Life can be a lonely business though, at times - and it’s not only us, humans, who feel like we’re alone in the desert: birds do it, E.T. does it - Hell, even very ugly and incredibly alien creatures like Dick ‘the Vice’ Cheney do it: the whole damn world and its neighbours are looking for LUV

(By the way, can you imagine the face of that poor working girl when her trick or treat of that night proved to be Dick Cheney? Close your eyes and think of England indeed. Though with Cheney more desperate measures would be needed. Most of the rest of the world has been trying to pretend for ages that he isn’t there and that hasn’t worked so well either.)

Anyway, all of us feel there’s something lacking in our lives. When we’re married, we cheat; when we’re alone we want love: the real thing most of all - but any surrogate will do really, latex or otherwise. And when we’re dead, we’re still at it, reaching out for our loved ones.

(And now the queen of bad taste, the arbiter of cheap feel good values and the undisputed darling of dumbed down, daytime television, yes, indeed, Oprah herself, is now giving away men to her faithful studio audience. Ah yes, the woman knows very well what all of us are looking for, in those deep and lonely pockets of our very souls.)

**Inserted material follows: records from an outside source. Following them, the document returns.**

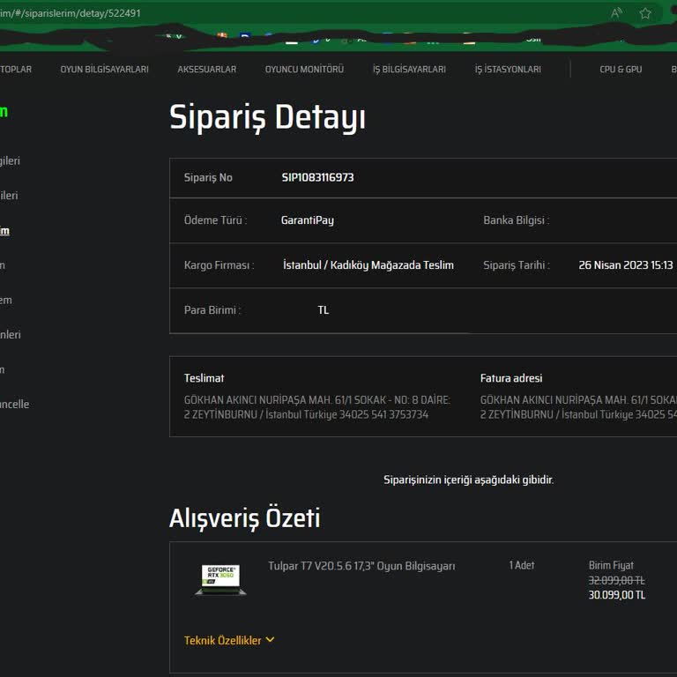Click the browser read aloud icon

pos(616,13)
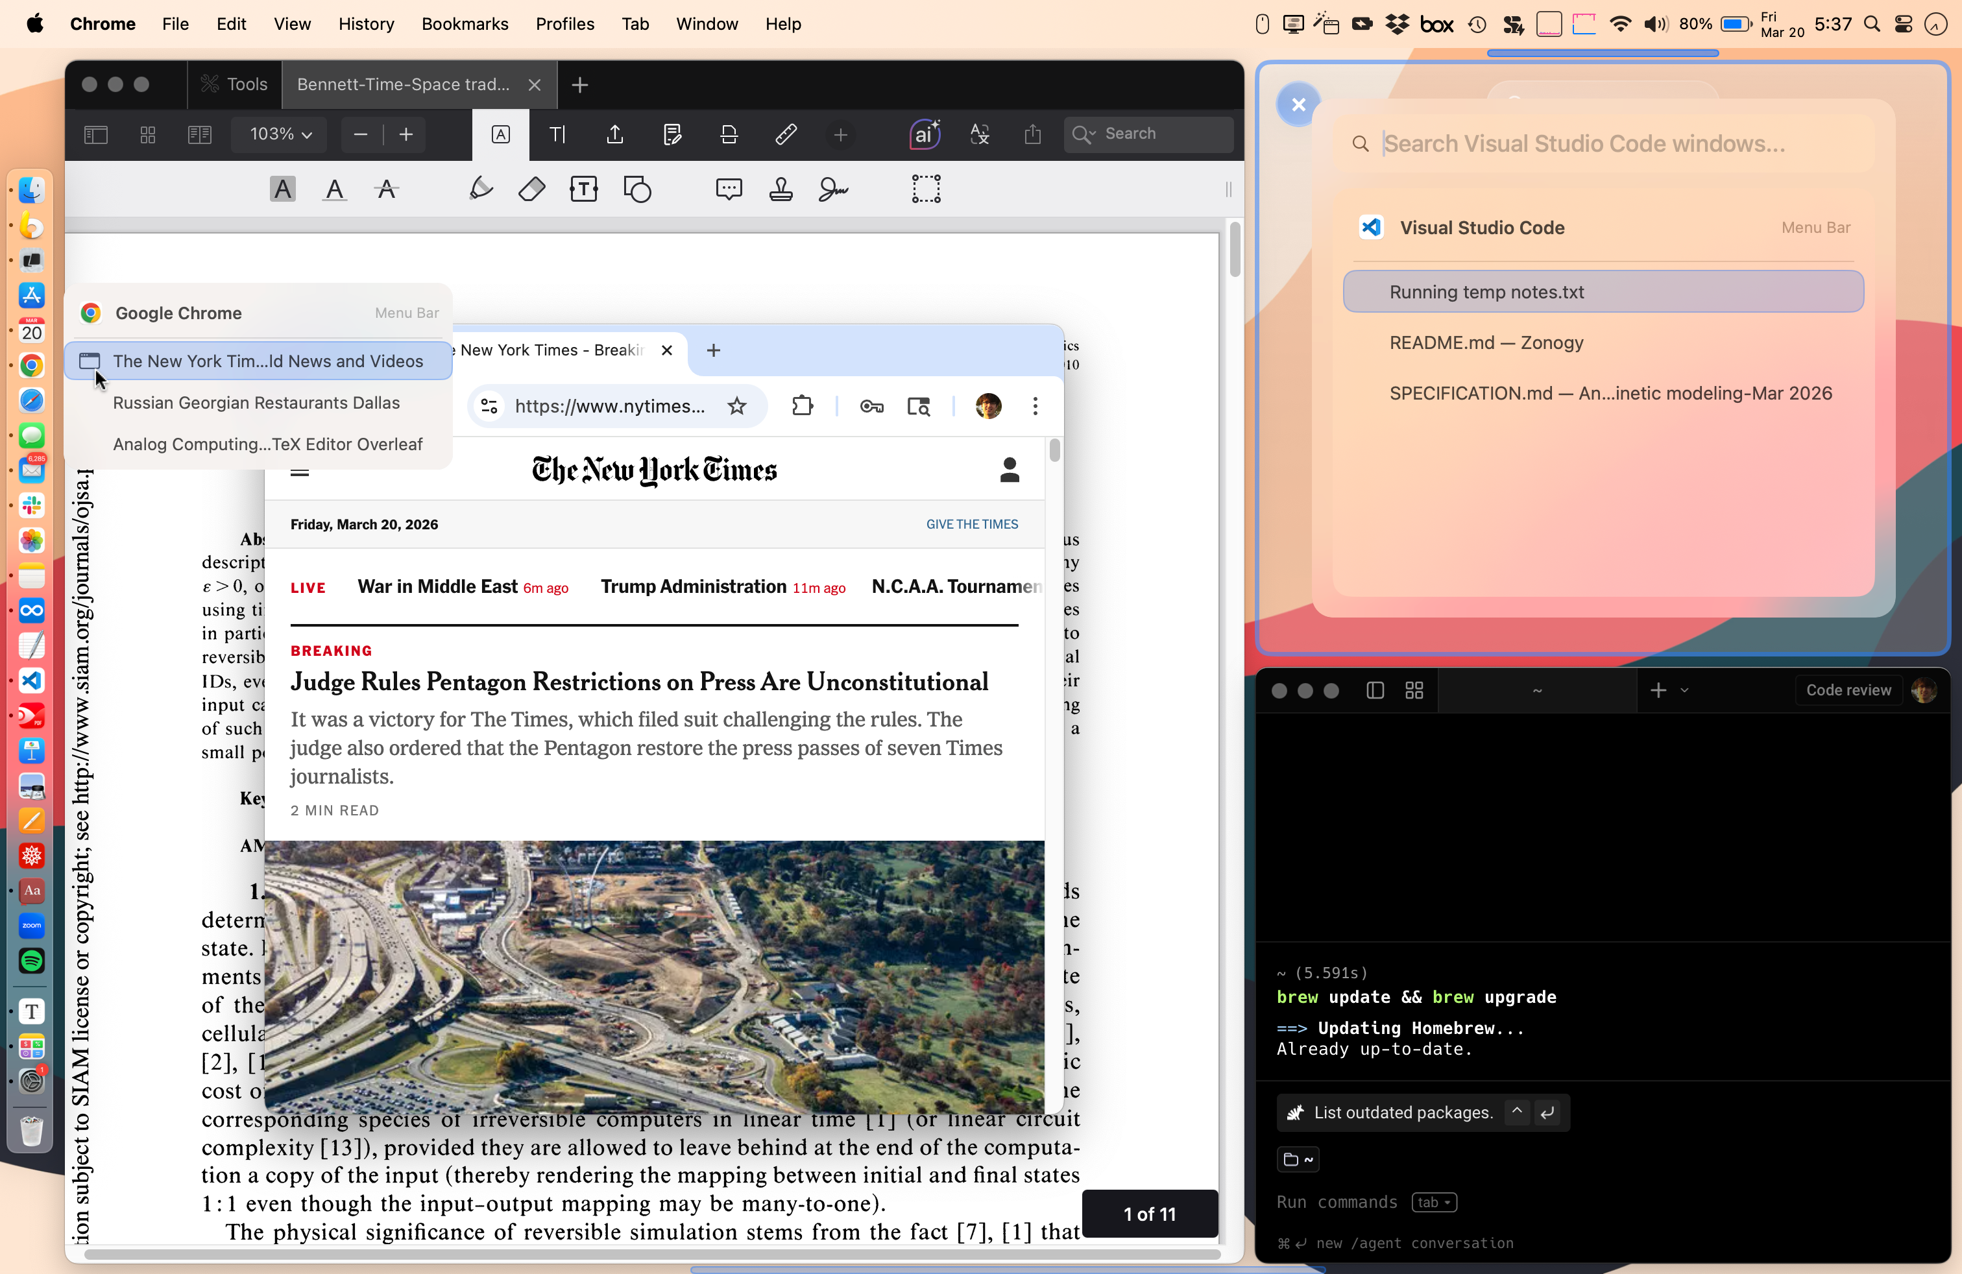
Task: Open the tab dropdown in Run commands
Action: (1434, 1202)
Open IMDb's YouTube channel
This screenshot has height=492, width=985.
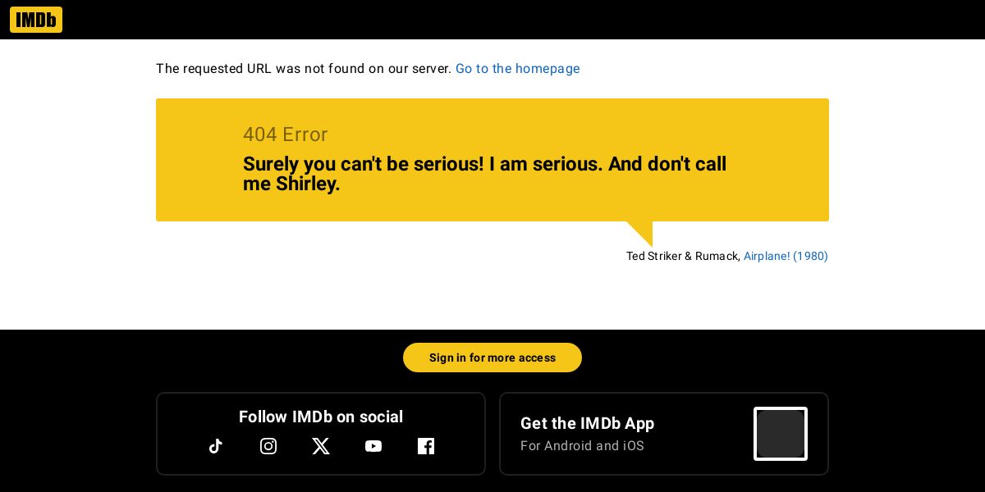373,446
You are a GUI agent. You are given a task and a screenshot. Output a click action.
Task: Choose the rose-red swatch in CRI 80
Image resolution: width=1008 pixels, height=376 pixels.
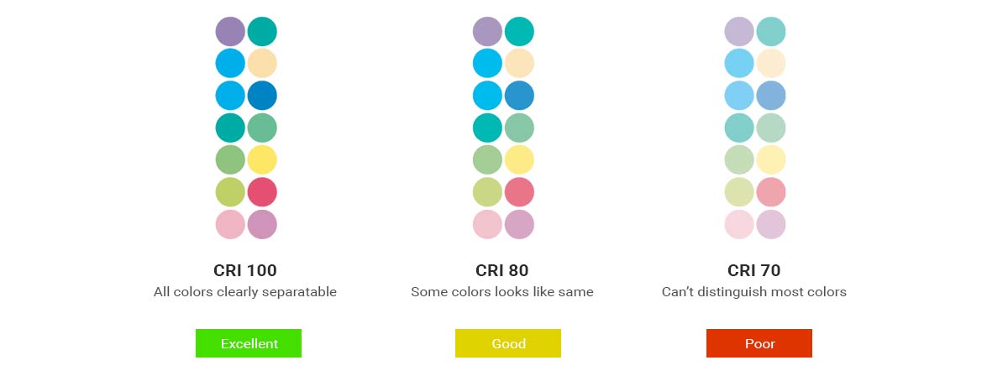click(519, 192)
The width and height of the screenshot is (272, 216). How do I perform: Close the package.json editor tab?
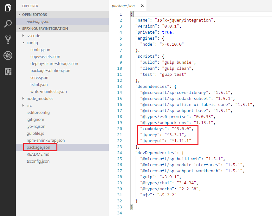[x=142, y=6]
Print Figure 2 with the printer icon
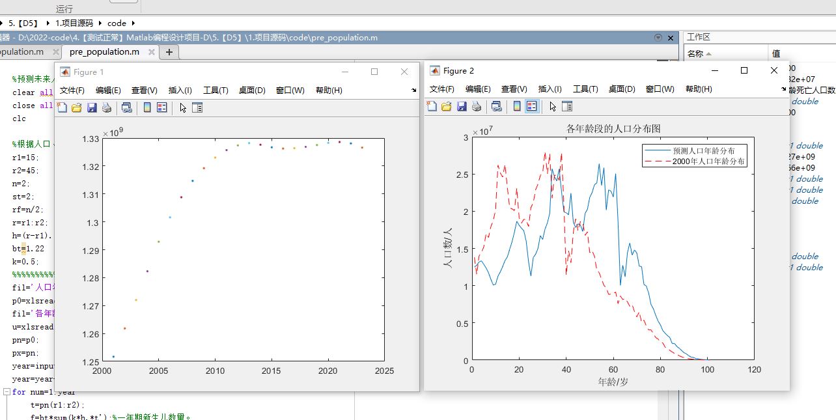The width and height of the screenshot is (836, 420). 477,106
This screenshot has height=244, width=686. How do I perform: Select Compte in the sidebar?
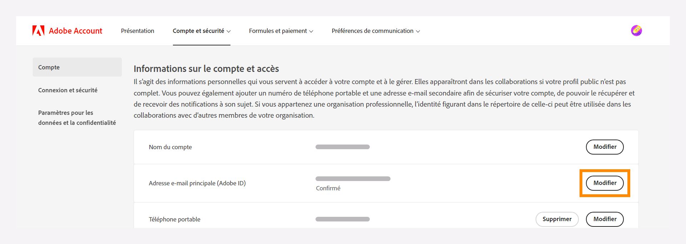pyautogui.click(x=49, y=67)
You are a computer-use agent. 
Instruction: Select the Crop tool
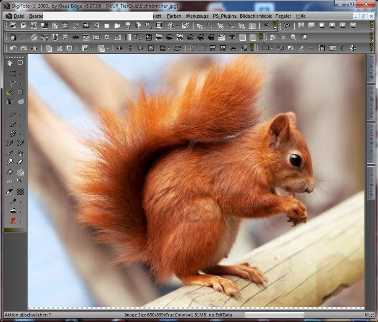(x=20, y=92)
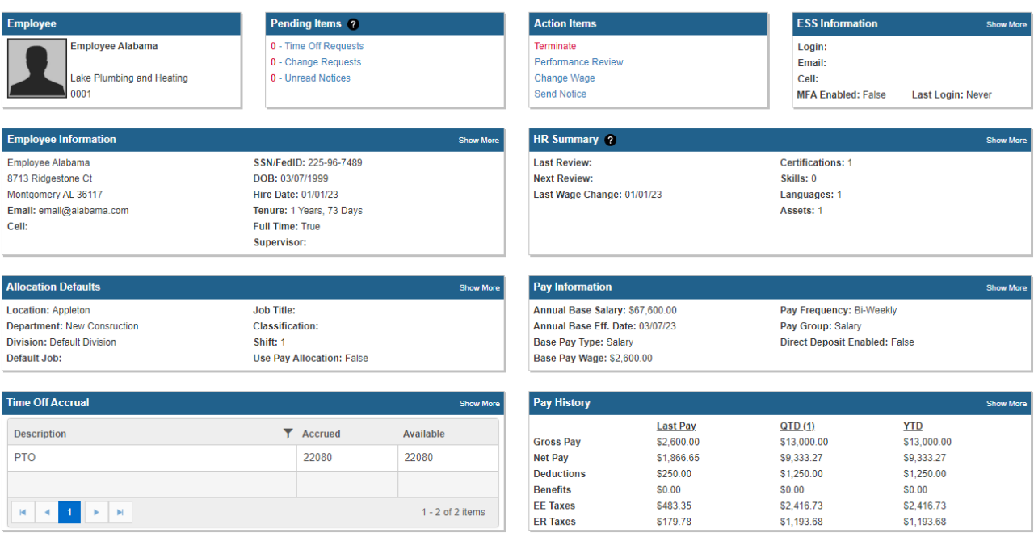This screenshot has width=1034, height=537.
Task: Click the HR Summary help question icon
Action: tap(610, 140)
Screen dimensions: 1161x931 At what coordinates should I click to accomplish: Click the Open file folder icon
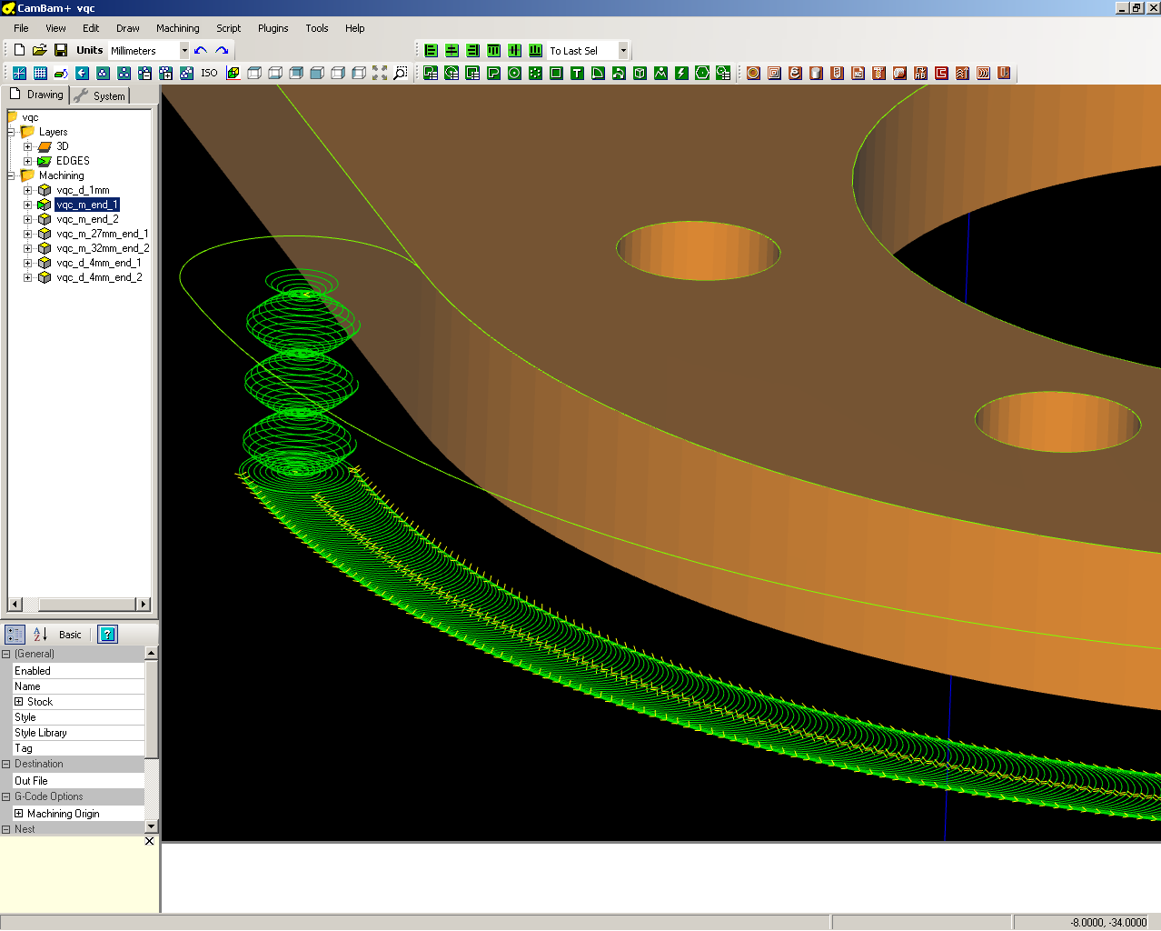[40, 50]
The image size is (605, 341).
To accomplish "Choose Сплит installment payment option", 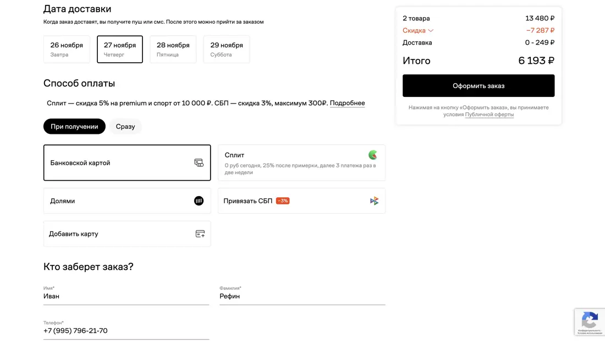I will (x=301, y=163).
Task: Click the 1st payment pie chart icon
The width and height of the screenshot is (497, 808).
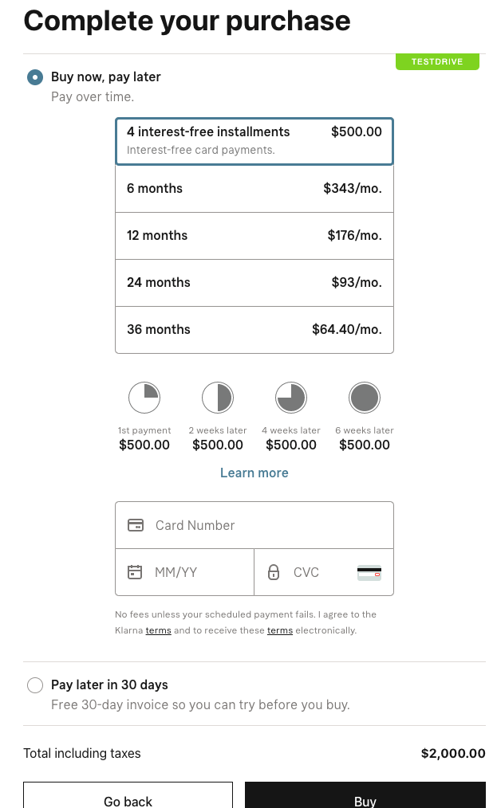Action: 144,397
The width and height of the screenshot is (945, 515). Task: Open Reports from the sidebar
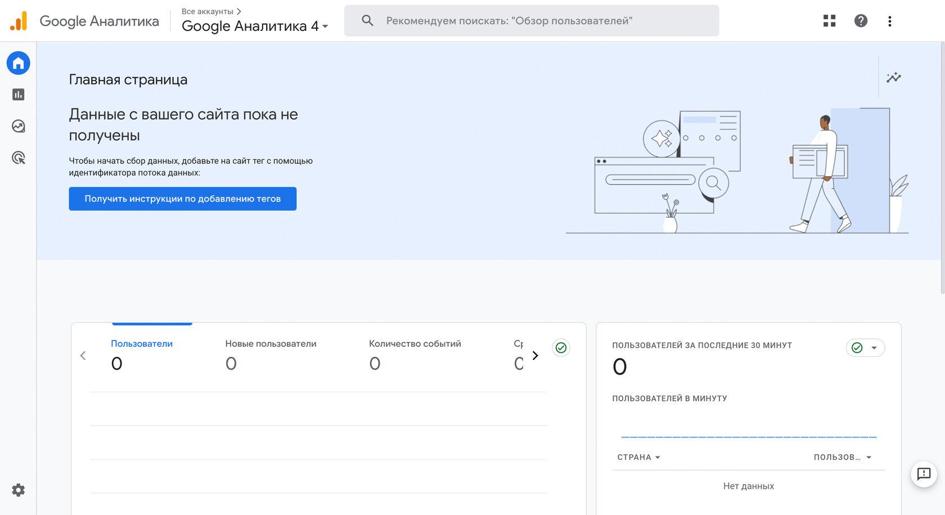tap(18, 95)
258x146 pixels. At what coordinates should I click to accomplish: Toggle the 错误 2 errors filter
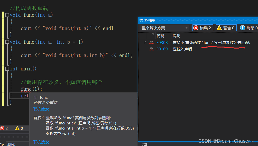[x=203, y=28]
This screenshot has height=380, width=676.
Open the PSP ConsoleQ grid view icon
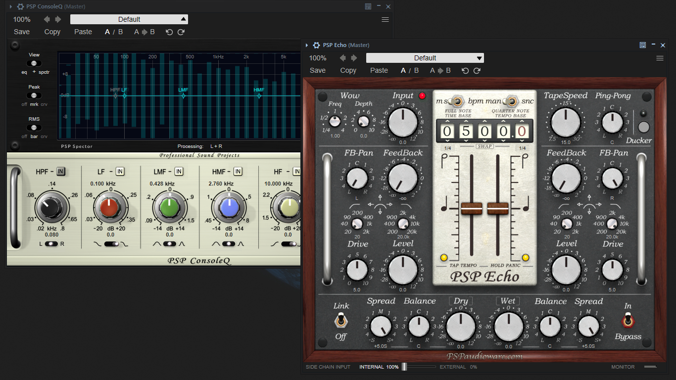[368, 6]
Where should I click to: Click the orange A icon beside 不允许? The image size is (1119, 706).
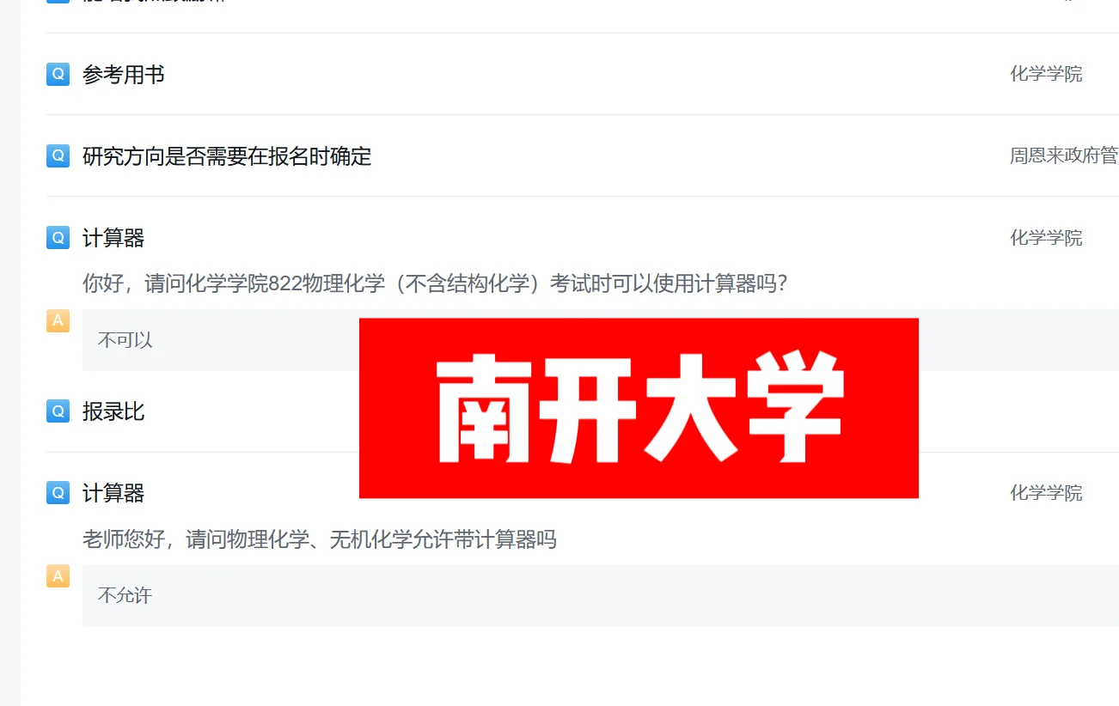[x=58, y=576]
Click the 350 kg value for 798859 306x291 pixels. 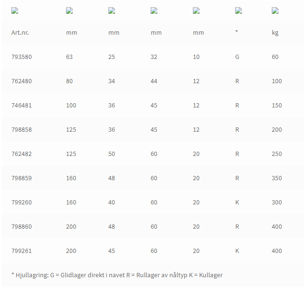coord(277,178)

People need to connect, it seems. Army colonels fall in love with robots and psychopaths & coke-heads find their personalized versions of God. And, over our coffees, on our typewriters and laptops, the rest of us just moan, to our friends or in splendid isolation, with the poet:

When it comes, will it come without warning
Just as I’m picking my nose?
Will it knock on my door in the morning,
Or tread in the bus on my toes?
Will it come like a change in the weather?
Will its greeting be courteous or rough?
Will it alter my life altogether?
O tell me the truth about love.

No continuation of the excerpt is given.